**Work required**
Using the text on Third Amendment court cases, answer each question below.
(a) In what year was Youngstown Sheet & Tube Company v. Sawyer decided?
(b) Which justice wrote the majority opinion in Griswold v. Connecticut?
(c) In Mitchell v. City of Henderson, Nevada, what did the court rule about whether police officers are "soldiers" under the Third Amendment?

**Document extract**

Since the Third Amendment’s ratification in 1791, the U.S. Supreme Court has only mentioned it a couple of times. One instance is the 1952 case of Youngstown Sheet & Tube Company v. Sawyer. In order to sabotage a national steel strike during the Korean War, President Harry Truman had issued an executive order to seize and operate the country’s steel mills.

The court ruled the president didn’t have the authority to seize private property without an act of Congress. In the majority opinion, Justice Robert H. Jackson used the Third Amendment, which prohibited forcible quartering during wartime without congressional approval, to illustrate the court’s decision: “even in war time, his seizure of needed military housing must be authorized by Congress.”

In the 1965 case of Griswold v. Connecticut, the court argued that the First, Third, Fourth and Ninth Amendments suggested a right to privacy, and that this gave married couples the right to use contraception.

“The Third Amendment in its prohibition against the quartering of soldiers ‘in any house’ in time of peace without the consent of the owner is another facet of that privacy,” wrote Justice William O. Douglas in the majority opinion.

Although the U.S. Supreme Court has never weighed in on who counts as a “soldier” under the Third Amendment, a couple of lower courts have, creating precedents that the Supreme Court could cite in future cases.

In the 1982 case of Engblom v. Carey, the U.S. Court of Appeals for the Second Circuit ruled that the governor of New York didn’t violate the rights of striking correctional officers at New York’s Mid-Orange Correctional Facility when he evicted them from their prison residences and reassigned those residences and their jobs to National Guard troops.

However, the court did rule that National Guard members are “soldiers” under the Third Amendment, and that “the Third Amendment is incorporated into the Fourteenth Amendment for application to the states.”

In 2015, the U.S. District Court for the District of Nevada cited this ruling while considering whether police officers violated a plaintiff’s Third Amendment right when they forcibly occupied his house in Mitchell v. City of Henderson, Nevada. That court sided with the police, ruling that they aren’t “soldiers” under the Third Amendment.

**Information shown**
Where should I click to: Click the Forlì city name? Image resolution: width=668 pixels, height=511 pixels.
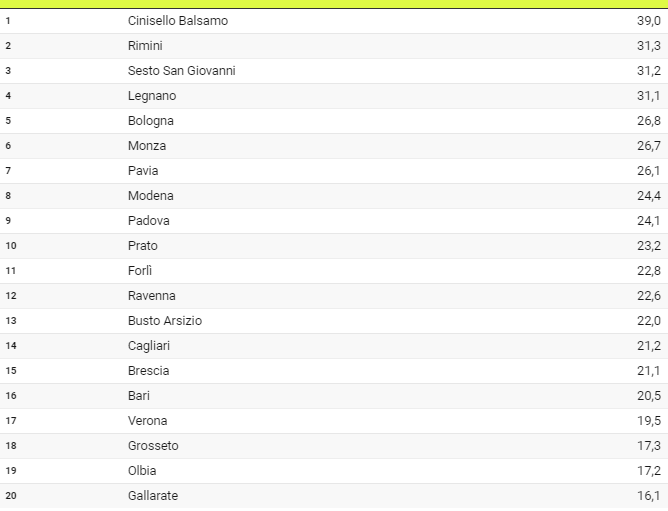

**Solved problem**
(a) 1952
(b) Justice William O. Douglas
(c) It ruled that police officers aren't "soldiers" under the Third Amendment.